Le ministre de la défense vient d'ailleurs d'annoncer à Washington la disponibilité de la France à engager un bataillon supplémentaire soit environ 600 hommes, des réserves stratégiques de la KFOR, et ce alors que notre effort est déjà considérable : 3 900 militaires sont stationnés au Kosovo, au sein de la KFOR, auxquels il faut ajouter 800 militaires stationnés en Macédoine ; 138 gendarmes, au sein de la KFOR, sont chargés à Mitrovica du maintien de l'ordre public ; 78 gendarmes sont affectés au sein de la police internationale de l'ONU ; 38 policiers sont présents à l'académie de police de Vucitrn, qui est chargée de la formation de la future police kosovare ; une centaine de Français travaillent en outre au sein de la MINUK.

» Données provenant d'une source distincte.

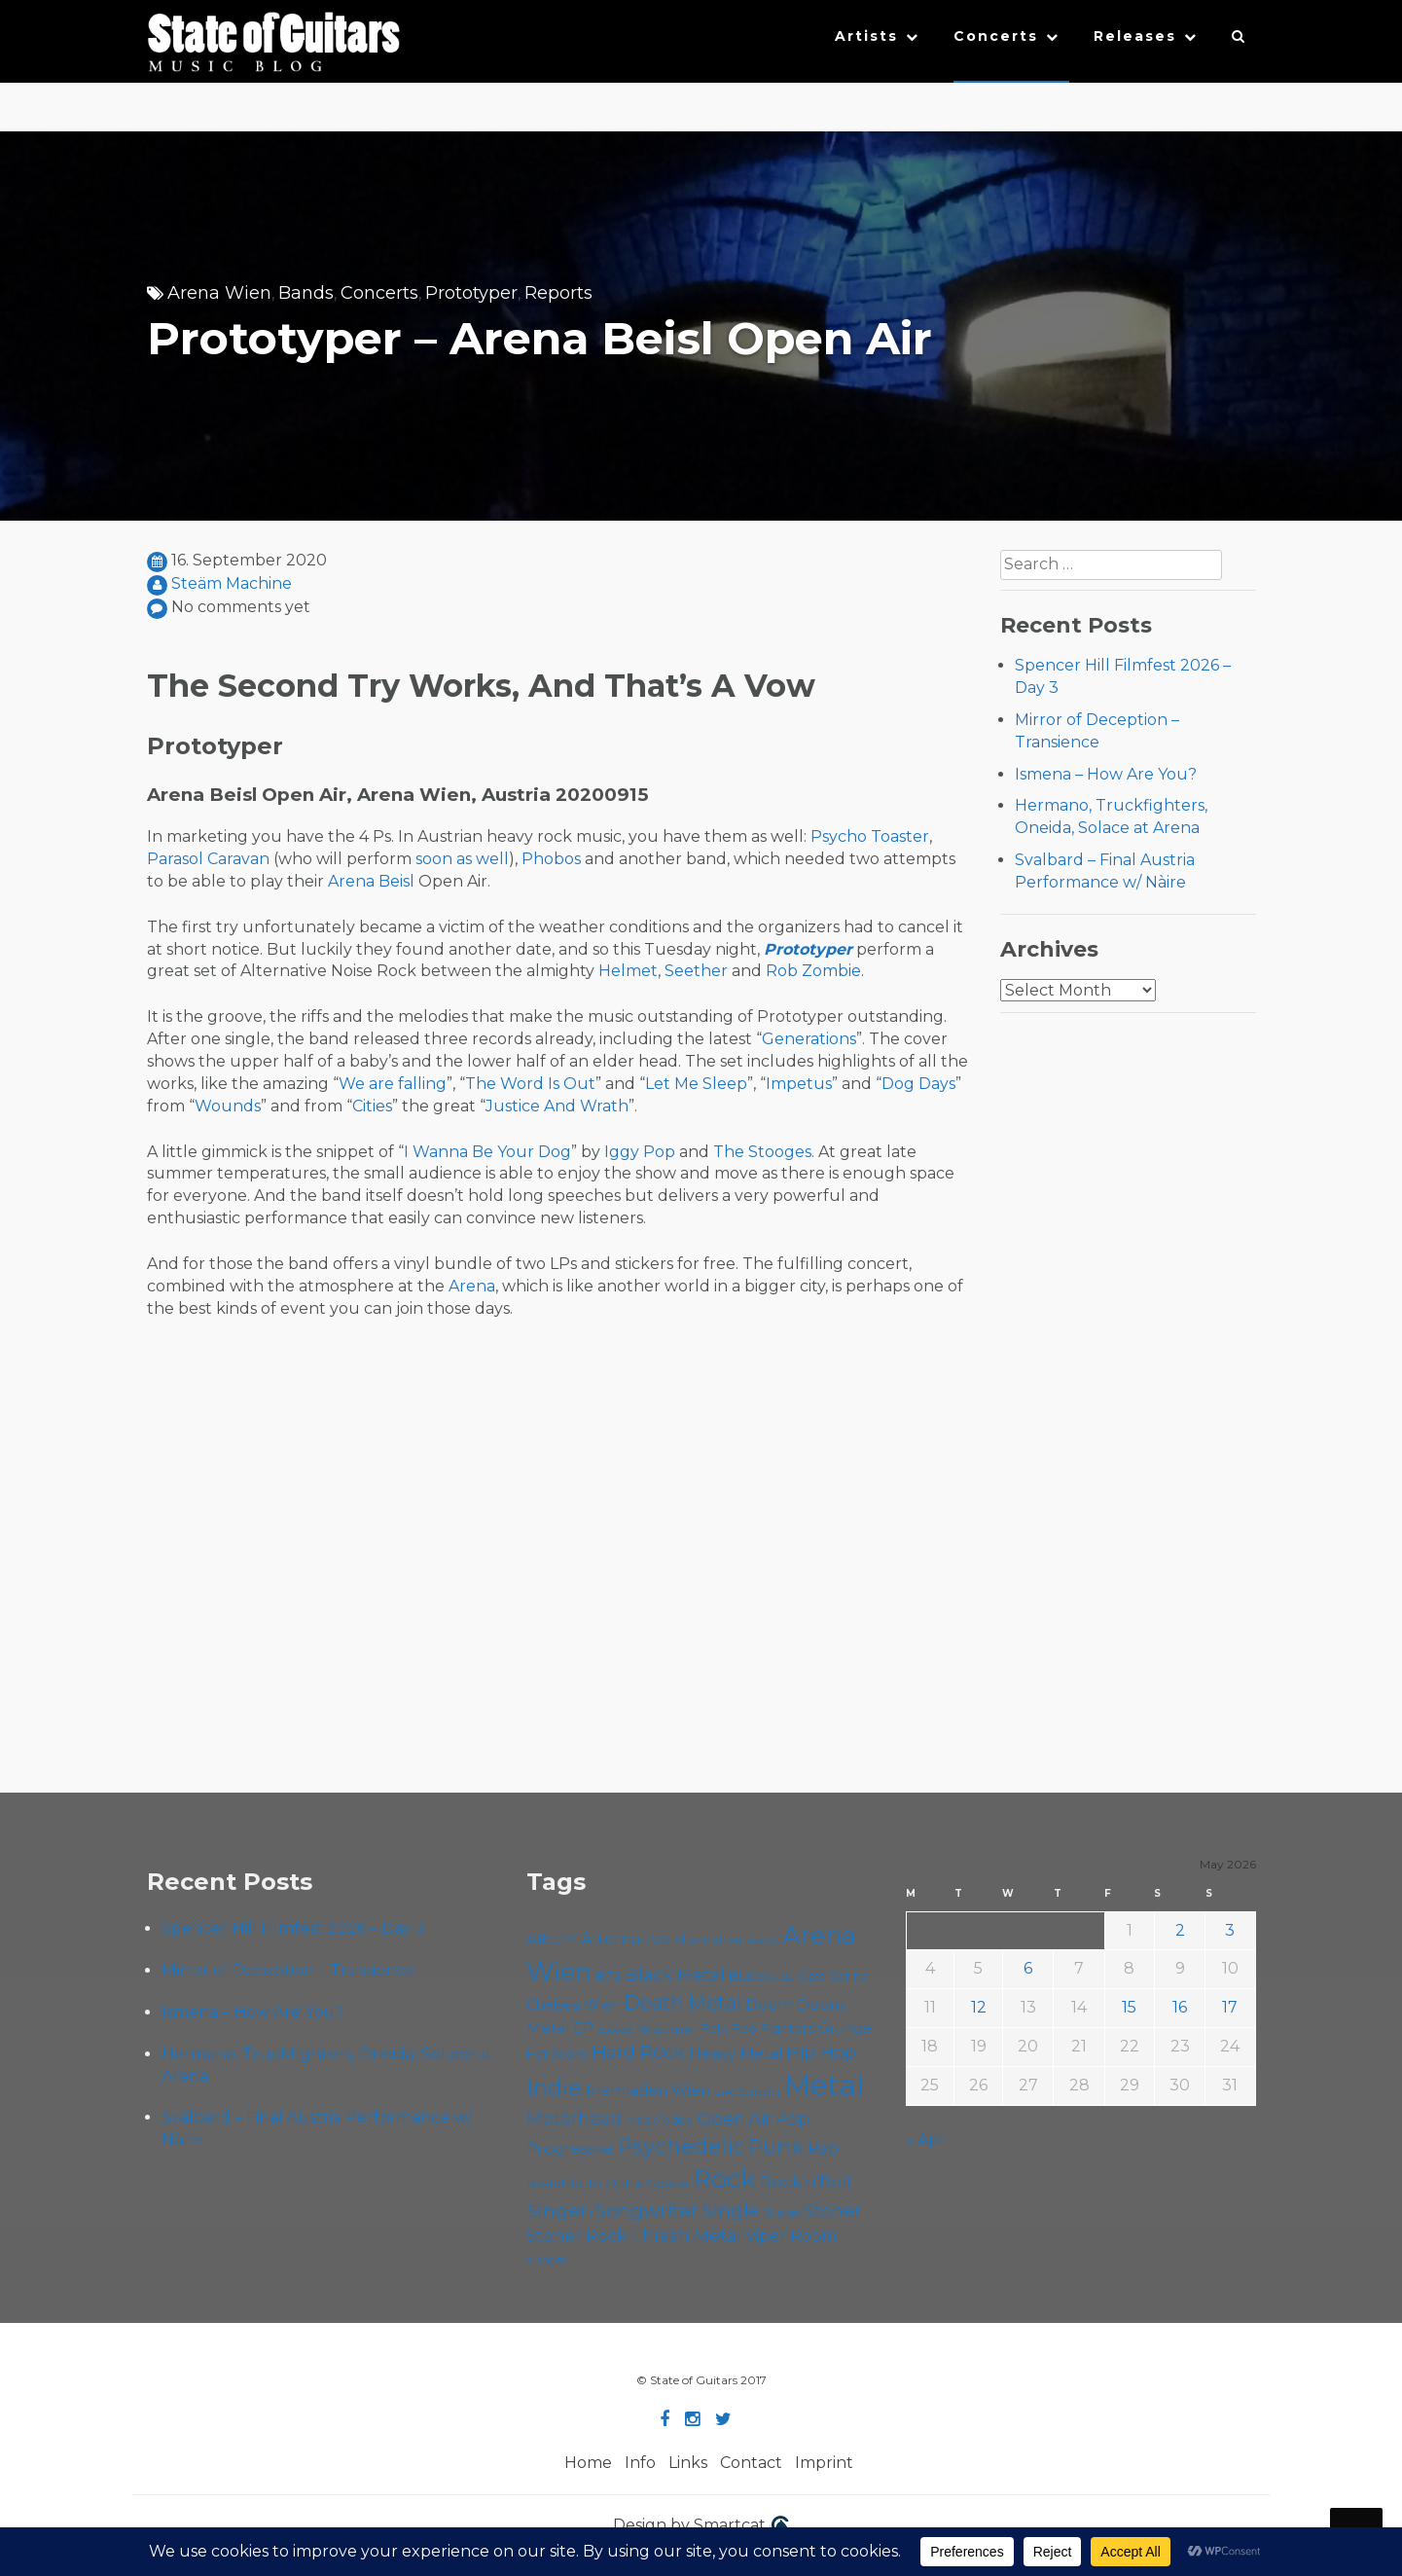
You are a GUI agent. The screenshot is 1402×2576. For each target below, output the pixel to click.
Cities (372, 1106)
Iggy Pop (639, 1152)
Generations (809, 1039)
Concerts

Cet engagement soutenu et réfléchi a eu lieu dès le départ dans des conditions difficiles. Ce n'est pas surprenant puisque l'objectif était, et reste, conformément à la résolution 1244 du Conseil de sécurité, qui est le cadre que s'est fixé la communauté internationale, d'établir un Kosovo démocratique et pluraliste, où soit assurée la coexistence des populations dans la paix et la sécurité.
L'organisation d'élections au niveau local est nécessaire dans le processus de construction d'une société démocratique. La MINUK, sous l'autorité de Bernard Kouchner, et avec notre plein appui, travaille à en réunir les conditions.
Dans ce contexte, il fallait s'attendre à ce que des tensions aient lieu. Elles se multiplient en ce moment.
La ville de Mitrovica focalise toutes les tensions. C'est là effectivement que se matérialise le plus nettement la coupure démographique : environ 15 000 Serbes et 80 000 albanophones.
Les extrémistes des deux bords qui veulent faire échouer l'action de la communauté internationale, de la KFOR et de la MINUK, multiplient les provocations. Nous devons y résister avec la plus grande fermeté. La KFOR et la MINUK s'y emploient, et nous soutenons pleinement leurs efforts, en saluant le courage et le sang-froid dont ont fait preuve les soldats français au cours des événements de ces dernières semaines.
Il faut surmonter la crise de Mitrovica, préparer les élections locales et réfléchir aux étapes suivantes. (Applaudissements sur les travées socialistes, ainsi que sur celles du groupe communiste républicain et citoyen.)